Already a new problem has arisen. Those returning tell of assaults, thefts and burglaries.

For this reason, the local câmara is controlling access to the zone. Those wishing to enter the area must present themselves to the câmara with identification. Such people are then given a special access card, to show that they have been checked.

The GNR has stepped up its presence by adding 20 horse teams to patrol the area.

I have little idea of what the weather has been like around Pedrógão Grande during the week. Here in Luz a small thunderstorm has just passed over, brining a small amount of rain. According to my weather station log, that is the first rain since 11 May 2017. Then it rained overnight, giving a good watering, whereas today the rain was hardly of note, and evaporated rapidly.

Portugal – Pedrógão Grande #2

Correio da Manhã did a drone flight over one of the worst incidents on the N236 around the Pedrógão Grande forest fire, and from that I noticed something odd. The tree trunks are blackened but intact. The tree tops are fine. It wasn’t the trees that were burning. It was the undergrowth.

This van is typical of what happened to vehicles caught in the fire. The tyres have burned off. There is no glass to be seen. The front section of the bodywork, plastic, has been melted off. The van happens to have struck a tree at a fair speed, causing the bonnet to collapse. The tree is blackened but otherwise unscathed. In the background you can see the trees still have tree tops.

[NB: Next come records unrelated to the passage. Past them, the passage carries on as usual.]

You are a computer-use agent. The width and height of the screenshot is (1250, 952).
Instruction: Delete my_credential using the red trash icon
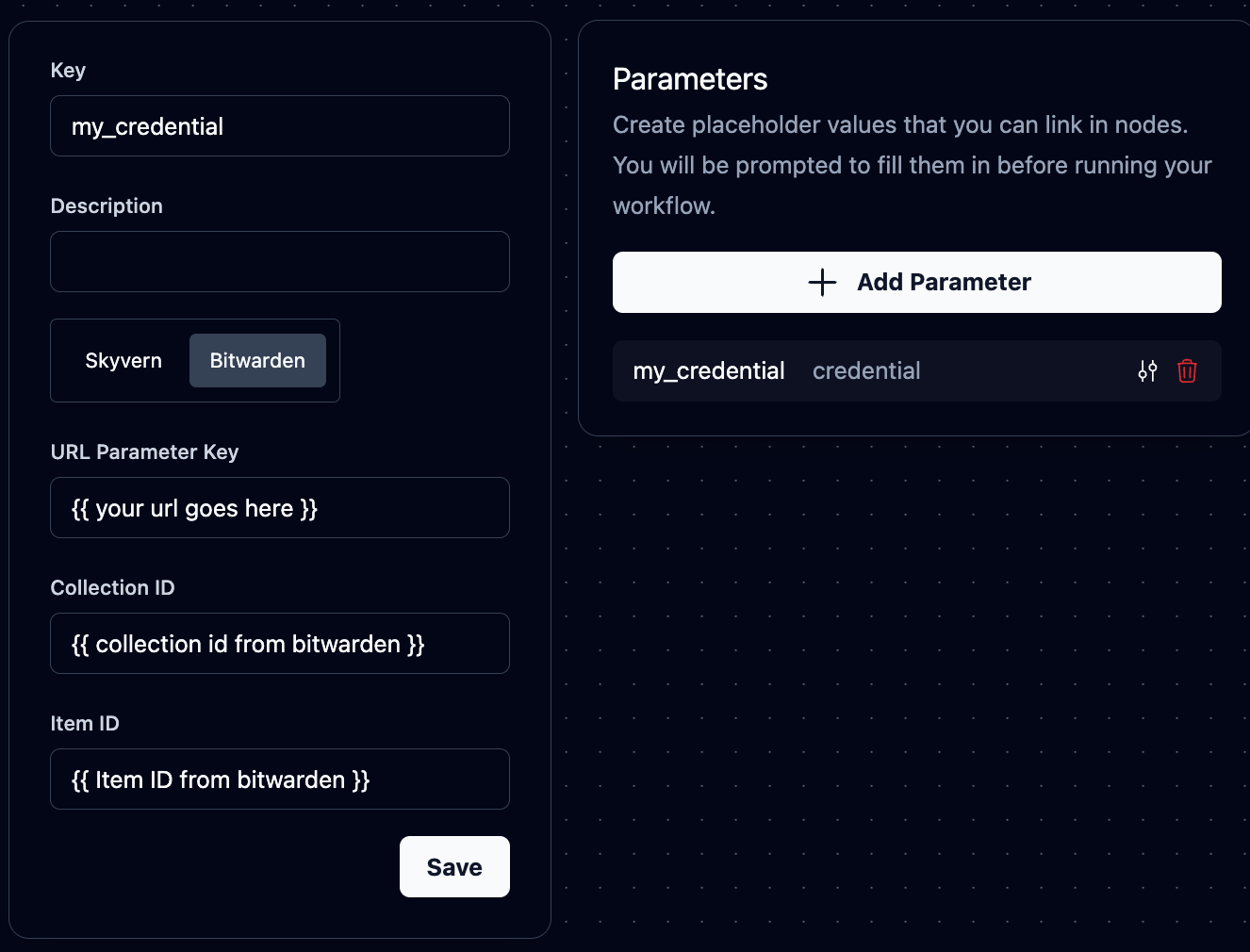pyautogui.click(x=1187, y=370)
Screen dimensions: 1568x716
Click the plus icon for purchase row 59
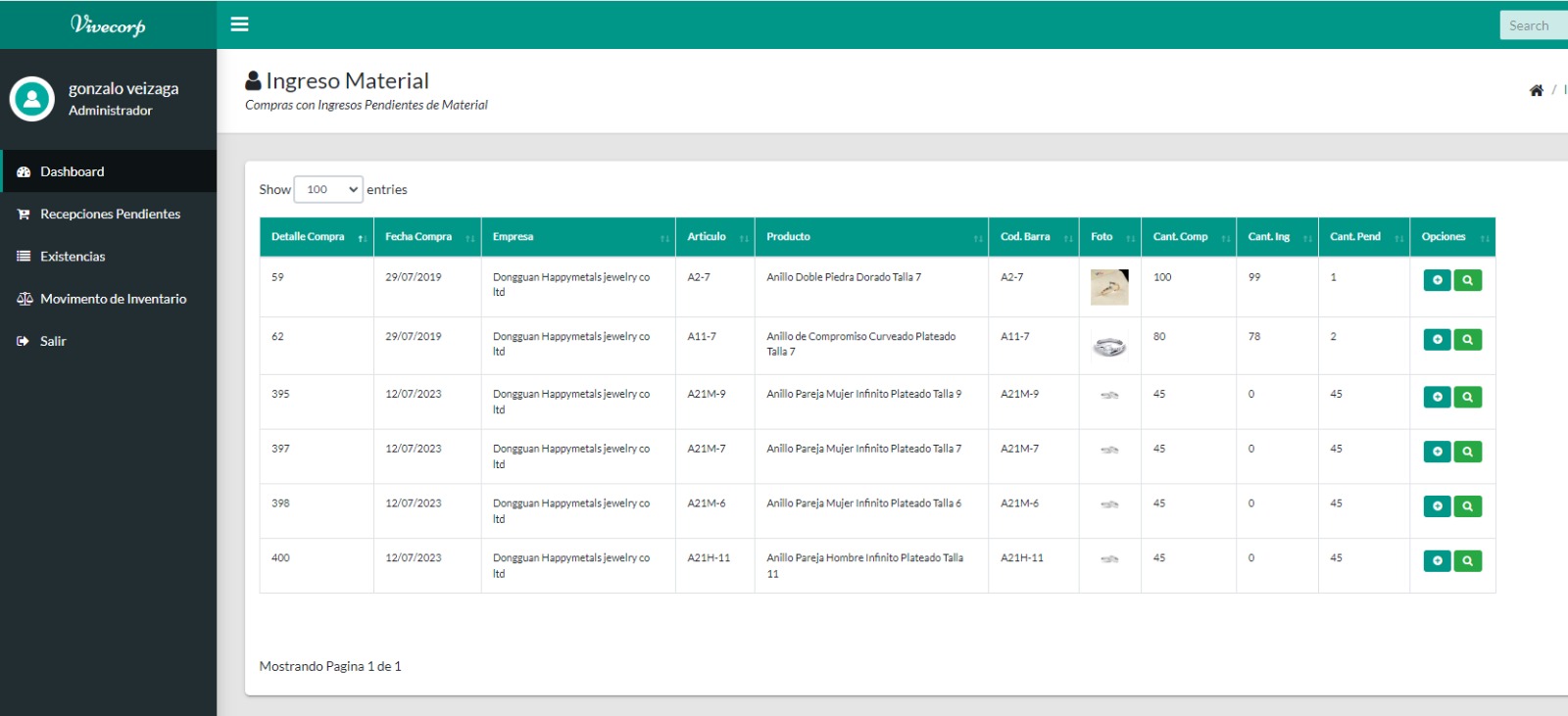pos(1437,280)

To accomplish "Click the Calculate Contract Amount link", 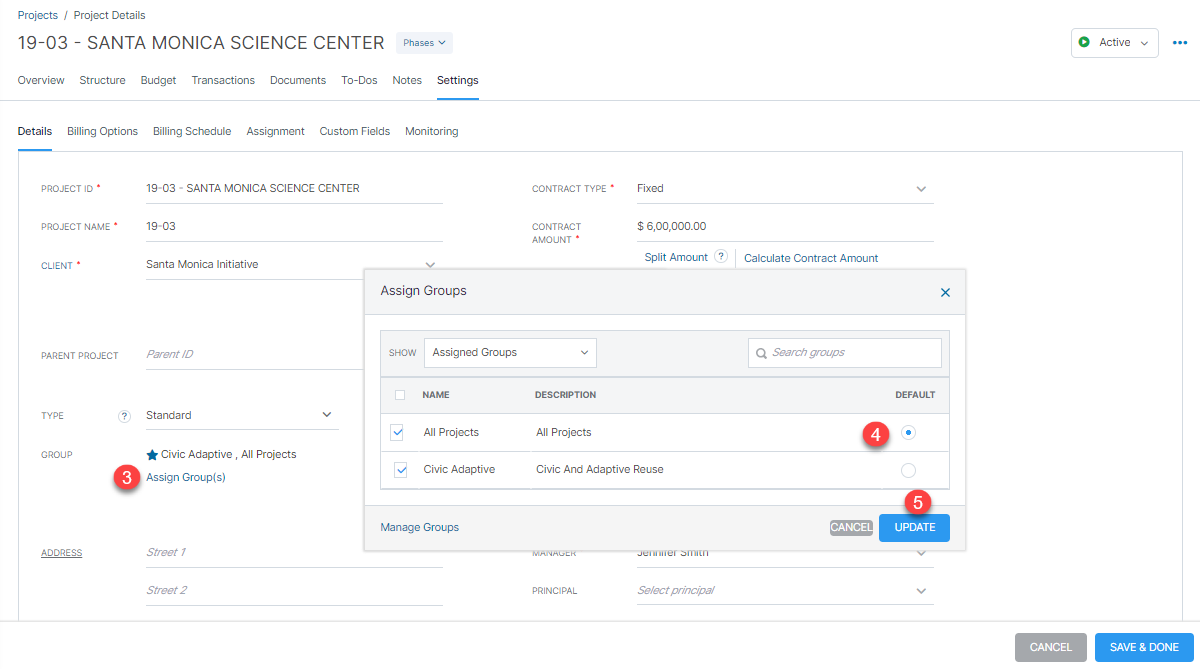I will [811, 257].
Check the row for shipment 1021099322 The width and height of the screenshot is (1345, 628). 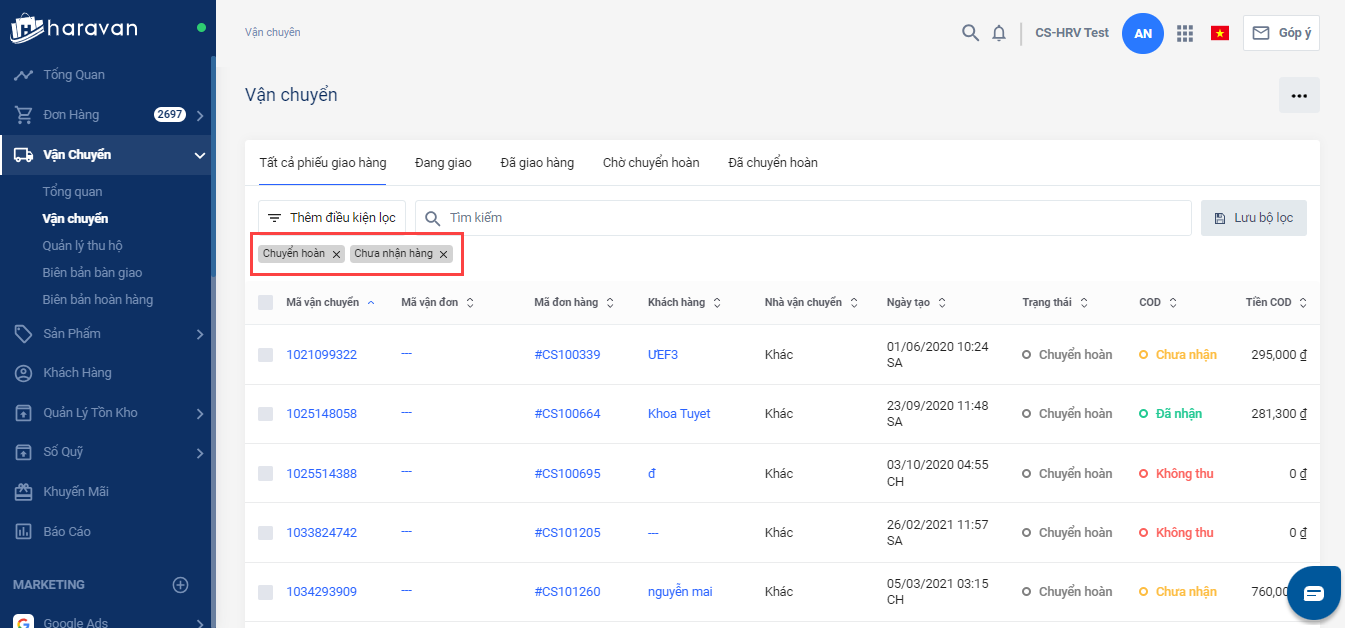click(265, 354)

This scene is the clearest I can find of what was going on. Unfortunately, the precise location has not been given, so I can’t run checks on it. However, you can see that it is not the trees in the forest that are burning. The fire is limited to near ground level. I suppose forest fire is the correct term but I had always thought of a forest fire as burning lots of trees. This is more like a brush fire.

The fact that it is burning dry vegetation close to the ground explains why the fire spread so quickly.

Why does this interest me? We don’t have a forest near us now, and we won’t have one when we move. What we do have here is a lot of dense, dry undergrowth which is an obvious fire hazard. I will need to check out the situation when we make our house move, because I would prefer not to be surrounded by such tinder.

Portugal – forest fire at Pedrógão Grande

Portugal has announced 3 days of mourning for the 62 dead, so far, in the forest fire in the Pedrógão Grande region, which broke out on Saturday and continues to blaze at this time.

The photo below comes from the N2 atop the Barragem do Cabril dam, and this gives you an idea of the terrain and the woodland that the firefighters, the bombeiros, are facing.

This dam and river happen to be the junction of Leiria District and Castelo Branco District, why is why photos from the major news sources show bombeiros from both teams.

The grey structure in the background is the modern road, the IC8. Many of the main stream pictures come from the IC8.

The next photo is the Ponte Filipina. It was built around 1607-1610 in order to replace an old wooden Roman structure. It connects Pedrógão Grande to the north with Pedógão Pequeno to the south. It was intended for foot and horse traffic only, and the approach road was built in 1860. When the Cabril Dam and the N2 were built it became redundant and fell into disuse.

The enormous concrete structure behind is one of the supporting pillars of the IC8, as it crosses the valley.

In the next graphic, Pedrógão Grande is marked in red. The squiggle to the right is the river as it approaches the Cabril dam.

Above, to the west is Coimbra, the location of the INML laboratory that carries out forensic testing for the Polícia Judiciária.

Slightly south and to the west is Leiria. While slightly south and to the east is Castelo Branco. These are the two regions trying to fight the fire.

I have included Lisbon, for the simple reason that I know where to point to it on a Portuguese map. Close by, I know we have visited Évora, which I believe is a world heritage site. I think we have visited Estremoz and Elvas, but I would need to check.

The final location you might wish to note is Fátima, just south east of Leiria. Fátima is in an adjacent region of Portugal, called Santarém.

Within Santarém in another place that interests me. It is called Mação. Whether it has anything to do with the former Portuguese colony of Mação in China, I know not at this point.